Thursday, May 08, 2008

IFFB 2008: Frontrunner

I wish I was able to get my thoughts about something sorted out much quicker than I do. Whenever there's a Q&A or other discussion about a film right after seeing it, I find I have no questions. It took me a bit of time to figure out just why I didn't think that much of Frontrunner, although someone in the audience did ask just what Dr. Falal's platform was. That's when I found out that leaving such things out was a deliberate decision.

It makes sense, although I think it makes the film weaker. Ms. Williams said they wanted to focus on what it was like for a woman to be running for office in Afghanistan, and that's a laudable goal. I think we could have learned more from looking at this woman and her platform more closely. Put it this way - if a similar documentary were being made about the 2008 U.S. election, how compelling would we find Hilary Clinton or Barack Obama if their only apparent selling points were being female or black? Not very, right?

I also thought that this film presents a much tamer Afghanistan than Beyond Belief. I wonder if it's a matter of Frontrunner mostly being filmed in Kabul while Beyond Belief went to smaller villages; perhaps the cities are less conservative and more cosmopolitan.

Frontrunner

* * ¼ (out of four)
Seen 27 April 2008 at Somerville Theater #4 (Independent Film Festival of Boston)

The ending of Frontrunner is a matter of the public record, so I don't feel like I'm spoiling much of anything by saying that it does not have a triumphant fairy-tale ending: In Afghanistan's first democratic ever, after the ouster of the ouster of the Taliban, a woman is not elected president. But, to be blunt, we're not given a compelling case that she deserves to be.

That woman is Dr. Massouda Jalal; as the movie starts, we're shown that she was a surprising second-place finisher when a group of Afghani representatives got together to choose an interim president after the fall of the Taliban government. Four years later, she runs in the general election. She is the only woman on the nineteen-candidate ballot, and as such faces problems that the others don't, such as soldiers removing her campaign posters and religious leaders who flatly declares that the Koran forbids a woman from being in a position of authority over men, making her potential election sacreligious. Jalal points out other women who have led Muslim nations, but it's clear that some of her foes are not to be dissuaded, making it an uphill battle.

**Data**.
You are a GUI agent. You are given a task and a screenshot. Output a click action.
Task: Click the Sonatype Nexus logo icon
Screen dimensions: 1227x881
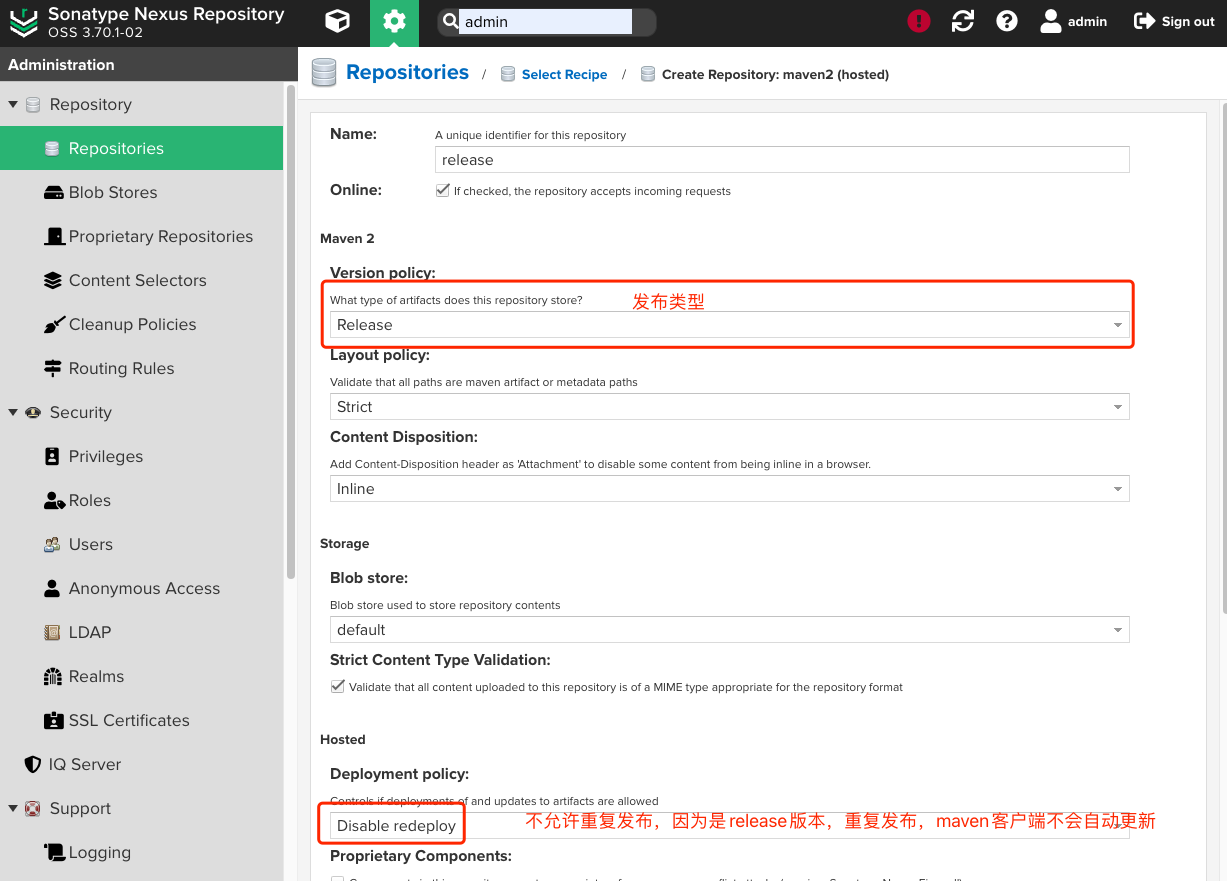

**Set exercise 1**.
In the review of Frontrunner, how many candidates were on the ballot on which Dr. Massouda Jalal was the only woman?
**Set exercise 2**.
Return the passage of the Frontrunner review from "It makes sense, although" to "(out of four)".

**Output 1**.
There were nineteen candidates on the ballot.

**Output 2**.
It makes sense, although I think it makes the film weaker. Ms. Williams said they wanted to focus on what it was like for a woman to be running for office in Afghanistan, and that's a laudable goal. I think we could have learned more from looking at this woman and her platform more closely. Put it this way - if a similar documentary were being made about the 2008 U.S. election, how compelling would we find Hilary Clinton or Barack Obama if their only apparent selling points were being female or black? Not very, right?

I also thought that this film presents a much tamer Afghanistan than Beyond Belief. I wonder if it's a matter of Frontrunner mostly being filmed in Kabul while Beyond Belief went to smaller villages; perhaps the cities are less conservative and more cosmopolitan.

Frontrunner

* * ¼ (out of four)